MAPAS NA DISPUTA POLÍTICA
O geógrafo britânico David Harvey ressalta que a representação cartográfica da Renascença desempenhou um papel fundamental para uma nova compreensão do espaço e do tempo. Em seu livro Condição pós-moderna (Loyola, 1992), ele afirma: "De uma perspectiva etnocêntrica, as viagens de descoberta produziram um assombroso fluxo de conhecimento acerca de um mundo mais amplo que teve de ser, de alguma maneira, absorvido e representado. Elas indicavam um globo que era finito e potencialmente apreensível. O saber geográfico se tornou uma mercadoria valiosa numa sociedade que assumia uma consciência cada vez maior do lucro.
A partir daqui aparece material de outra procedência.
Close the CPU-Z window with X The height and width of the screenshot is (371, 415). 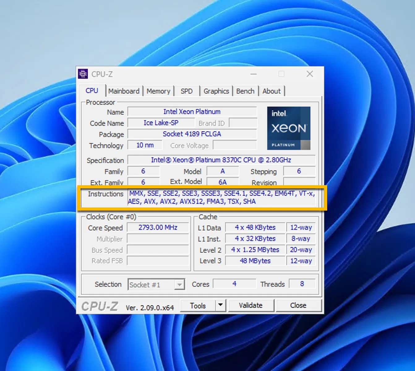pyautogui.click(x=310, y=74)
A acumulação de riqueza, de poder e de capital passou a ter um vínculo com o conhecimento personalizado do espaço e o domínio individual dele. Do mesmo modo, todos os lugares ficaram vulneráveis à influência direta do mundo mais amplo graças ao comércio, à competição intraterritorial, à ação militar, ao fluxo de novas mercadorias, ao ouro e à prata", escreveu.
É possível afirmar que as novas tecnologias cartográficas determinam novas relações de domínio do espaço e, ao mesmo tempo em que fornecem novas informações, abrem espaço para novas disputas. O monitoramento por imagens de satélite de áreas de desmatamento no Brasil exemplifica como a nova cartografia se insere nas disputas por territórios. No debate sobre a alteração do código florestal brasileiro, em 2011, o (então) senador Blairo Maggi (Partido Progressista) desqualificou os dados levantados pelo Instituto Nacional de Pesquisas, Inpe, argumentando que não tinha certeza de que os dados apurados pelo satélite estavam certos. Na época ele contratou técnicos para produção de novas informações. "O apagamento ou não dos aspectos humanos do monitoramento é sempre objeto de disputa", afirmou Monteiro. "Quando Blairo Maggi acusou o Inpe de mentir, o que estava em jogo era se as imagens eram politizadas ou objetivas. Quando ele sugere medidas alternativas de desmate, ou quando o Inpe busca reiterar a robustez do seu sistema, está em jogo aí também se o fator humano distorce ou não as imagens", completa. Na opinião do pesquisador não há como separar o fator humano do científico, desde o processo de produção das imagens até o momento em que elas circulam socialmente e tornam-se também objeto de debate e controvérsia social.